Answer:
Yes the Quadrilateral is a Parallelogram.
Explanation:
A parallelogram can be defined as a quadrilateral i.e a geometric shape with four sides that has opposite sides parallel and equal in length.

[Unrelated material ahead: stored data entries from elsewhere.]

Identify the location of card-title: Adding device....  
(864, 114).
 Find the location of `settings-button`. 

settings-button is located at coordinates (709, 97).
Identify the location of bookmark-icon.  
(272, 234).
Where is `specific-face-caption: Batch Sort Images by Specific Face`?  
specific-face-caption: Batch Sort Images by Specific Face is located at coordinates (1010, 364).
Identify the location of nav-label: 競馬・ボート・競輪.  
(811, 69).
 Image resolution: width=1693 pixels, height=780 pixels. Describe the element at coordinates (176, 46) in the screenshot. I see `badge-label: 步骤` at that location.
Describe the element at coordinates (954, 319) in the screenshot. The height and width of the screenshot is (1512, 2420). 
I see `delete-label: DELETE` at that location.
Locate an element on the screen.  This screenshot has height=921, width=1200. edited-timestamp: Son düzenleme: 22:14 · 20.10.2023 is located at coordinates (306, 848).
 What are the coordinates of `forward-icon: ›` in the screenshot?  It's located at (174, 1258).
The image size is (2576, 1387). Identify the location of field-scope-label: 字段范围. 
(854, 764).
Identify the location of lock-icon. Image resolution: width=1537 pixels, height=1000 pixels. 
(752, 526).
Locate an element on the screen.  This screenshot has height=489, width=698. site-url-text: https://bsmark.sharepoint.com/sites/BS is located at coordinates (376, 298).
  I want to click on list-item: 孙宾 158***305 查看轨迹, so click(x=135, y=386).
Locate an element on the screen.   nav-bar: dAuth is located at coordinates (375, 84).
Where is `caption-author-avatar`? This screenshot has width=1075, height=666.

From the question, we are given the following points
P(2, 2), Q(1, -3), R(-4, 2), S(-3, 7)
Given points: (x1, y1) and (x2, y2)
The formula would be
√(x2 - x1)² +(y2 - y1)²
a) P(2, 2), Q(1, -3)
Length PQ = √(1 - 2)² +(-3 - 2)² = √-1² + -5² = √26
b) R(-4, 2), S(-3, 7)
Length RS = √(-3 - (-4))² + (7 - 2) ² = √ 1² + 5² = √26
c) R(-4, 2), Q(1, -3)
Length RQ = √(1 - (-4))² + (-3 - 2)² = √5² + 5² = √(25 + 25) = √50
d) S(-3, 7), P(2, 2)
Length SP = √(2 - (-3))² + (2 - 7)² = √5² +(-5)² = √(25 + 25) = √50
From the above solution, we can see that
Length PQ = Length RS
Length RQ = Length SP
This means the opposite sides are parallel and equal in length, hence it is a Parallelogram.